Wednesday, September 19, 2012

Thanks to Seth Handy

For sending us a really good article on crunching the true numbers on natural gas versus renewables.  We re-produced only part of the article; the balance can be found on their site (rmi.org).

We are going to follow this up with an interesting piece on an effort to build out a natural gas filling station network across the US for cars and trucks.  Ironically, as we do that and move away from imported oil (a very good thing) we compete, in transportation, head-on with EV's...a clean, renewable source.  Should we?  We'd love to hear from you.

Also, we are on the road this week and found a great Hampton Inn, Sarasota, FL, out by the airport, with solar panels, full recycling, flush-less toilets and car-charging stations.  And a great little hotel to boot.  Kudos; we love it   Look them up and stay here when you are down this way.

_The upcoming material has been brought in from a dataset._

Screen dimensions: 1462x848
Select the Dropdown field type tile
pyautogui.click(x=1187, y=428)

Hot Air About Cheap Natural Gas

RMI Co-founder and Chief Scientist / Program Director
 
Would you build a buy-and-hold financial portfolio from only junk bonds and no Treasuries by considering only price, not also risk? Not for long. Yet those who say cheap natural gas is killing alternatives—solar, wind, nuclear—make the same error. In truth, they’re doing the math wrong: the gas isn’t really that cheap.

“Cheap gas” reflects only the bare spot price of the commodity without adding the value of its price
volatility. Yet such competitors as efficiency and renewables have no fuel and hence no fuel-price volatility: once built, they’re as financially riskless as Treasuries. Of course, much gas is sold not at spot but on long-term contract, especially to its biggest user—electricity generators. But for other players, it’s vital not to become the patsy in the poker game: basic financial economics says asset comparisons must value and equalize risk.

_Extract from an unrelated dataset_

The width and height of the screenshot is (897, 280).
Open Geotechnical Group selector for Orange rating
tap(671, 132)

One way is to compare fuel-free competing technologies with constant-price gas. A broker will take the price-volatility risk for a fee based on the market’s risk valuation, discoverable from the “straddle”—the sum of the prices of simultaneously sold put and call options. A year ago, when the cheap-gas mania was taking hold, gas-price volatility five years out was worth more than recent spot gas prices. Even today, with lower price and volatility (whose value automatically falls with price), gas’s price volatility alone, over a time horizon appropriate for comparison with durable assets, is worth roughly what gas now sells for. Omitting price volatility thus understates gas’s true cost (excluding its fixed delivery costs) by about twofold—a very material error.

A leading promoter of shale-gas fracking, asked about this at a recent financial conference, replied, “Trust me!” Gas, he claimed, would remain very cheap for a very long time. So how much gas would he contract to sell for a constant $2–3 per thousand cubic feet for 20–30 years, backed by solid assets unlinked to hydrocarbon prices? Probably none.

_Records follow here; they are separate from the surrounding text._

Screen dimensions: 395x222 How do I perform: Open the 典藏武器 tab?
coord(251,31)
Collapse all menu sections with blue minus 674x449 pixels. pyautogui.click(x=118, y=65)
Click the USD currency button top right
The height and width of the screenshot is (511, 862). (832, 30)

Actually, you can buy gas today for delivery at least a decade hence. Sure enough, it costs 2–3 times more, or about $6. So why doesn’t a fracking promoter lock in huge profits by shorting gas futures? Because shale gas (unless sweetened by valuable liquid byproducts) has lately sold at below its cash production cost. The reasons include frenetic drilling (driven by use-it-or-lose-it leases and the need to book big reserves to raise cash), pricey oil spurring plays in oily shales, and filled storage due to a mild winter. Those low 2012 natural gas prices will probably prove as transient as the even lower real prices of 1995–2000.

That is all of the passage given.